__Text shown__:
* * *

Tuesday 17 March 2009

Little Shoppe of Horrors - Scream and Scream Again: The Uncensored History of Amicus Productions



Amicus, along with Tigon, has always been the also-ran of British horror, one of the companies that wasn’t Hammer. Such a label is however unfair to Amicus and thus their two key men, Milton Subotsky (1921-1992) and Max Rosenberg (1914-2004), on at least two counts.

First, it ignores their role in actually establishing the English Gothic, by virtue of planting the seed of what would eventually become The Curse of Frankenstein. Second, it fails to distinguish between their approach and those of their competitors, of recognising the relatively genteel nature of Amicus’s style against Tigon’s preference for shock horror.

This issue of the long-running magazine Little Shoppe of Horrors presents the Tigon story on a film-by-film and period-by-period basis, from the first collaborations between Subotsky and Rosenberg, through to the eventual – and sadly acrimonious – dissolution of their partnership and beyond, to perform a function comparable to the likes of Dennis Meikle or Wayne Kinsey or Marcus Hearn’s respective Hammer histories.

While Dark Side publishers Stray Cat had put out a book about Amicus in 2000, it was less than satisfactory for a number of reasons, as explicated by author Philip Nutman in his introduction – an introduction which also indicates the extremely long gestation of his own study, one dating back to the time when Amicus were still making films!

The first issue with the Stray Cat book was that its primary author, Jonathan Sothcott, took his name off the manuscript after it was drastically edited without his input.

The second, was that it was produced with the co-operation of Rosenberg, still alive at the time, but not the by then dead Subotsky.

When you are dealing with two very different men with two very different understandings of the company and its history where one – Subotsky – ended up taking the other – Rosenberg – to court that is understandably crucial.

* * *

__Set problem__: Carry on the review of the Amicus Productions history above, starting after its last sentence.

__Dataset extract__:
* * *

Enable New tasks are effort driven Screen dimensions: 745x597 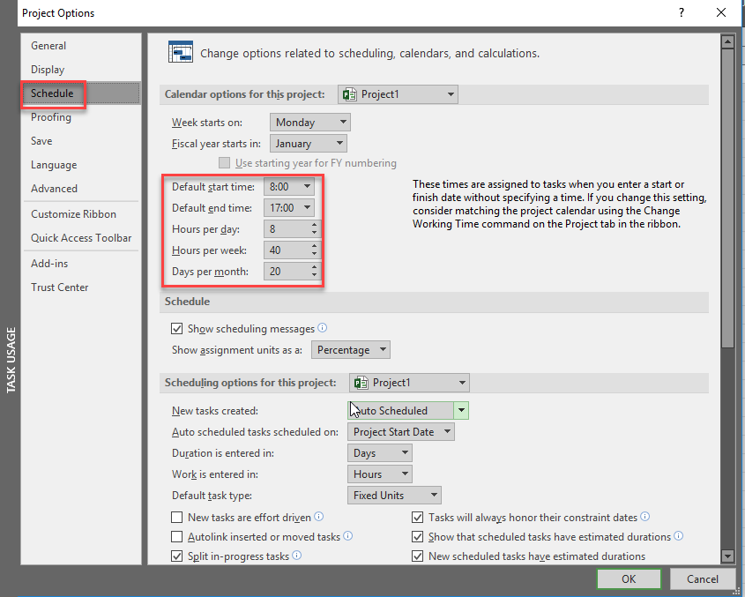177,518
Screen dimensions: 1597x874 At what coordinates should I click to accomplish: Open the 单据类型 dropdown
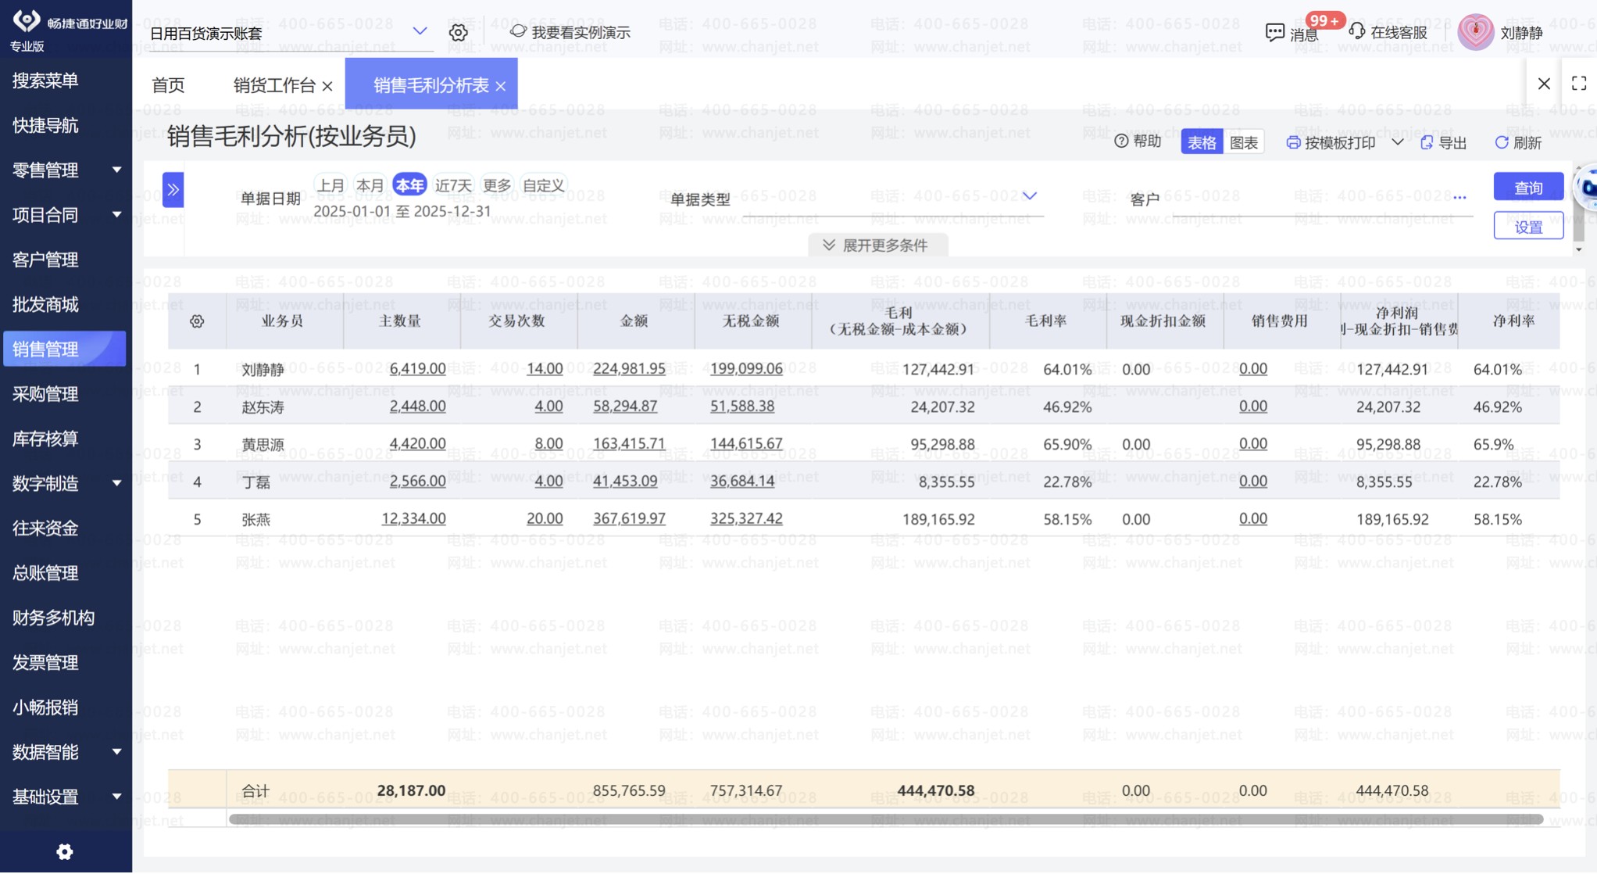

* * *

__Answer below__:
Indeed, it also represents one of the reasons why Nutman’s manuscript itself has not been published, albeit with repeated updates and additions, until now. For, apparently thinking that it would present the Subotsky side of the story too much, Rosenberg had repeatedly threatened litigation during his lifetime.

The crucial thing here, as one reads through the 80,000 words of text in the densely packed, profusely illustrated 90-odd pages, is that Nutman plays fair to both men. Subotsky emerges as someone who was simply too naive and nice for the world of independent and exploitation film production and who thus needed a more worldly partner in Rosenberg. They were, as Nutman summarises, yin and yang figures, each complementing the other’s strengths and helping compensate for his weaknesses.

Moreover, if it was Rosenberg’s betrayal that eventually led to the breakup of the company against the harsh backdrop of the British film industry circa 1975, he also seems in turn been to have been manipulated somewhat by others’ shadow plays. (Of note here, but sadly unexplored due to Rosenberg’s reticence to say much about it later in his life, was his youthful involvement in progressive politics in the 1930s and 40s.)

Returning to happier times and the yin and yan motif, Nutman identifies karma as the Amicus equivalent to the Manicheanism of Hammer’s key auteur, Terence Fisher. In Fisher good and evil simply are, with the former invariably triumphing over the latter. By contrast in the universe of Subotsky – as the partner who took the more hands on role in filmmaking, Rosenberg handling the business side of things – is one where evil is more of a mundane and mendacious nature and where, most of the time, it ends up defeating itself. It’s not an absolute formula, insofar as some of the victims of Amicus’s horrors don’t do anything obviously wrong, but does work heuristically. (There are also, after all, non Fisher Hammer films that express a different moral universe.)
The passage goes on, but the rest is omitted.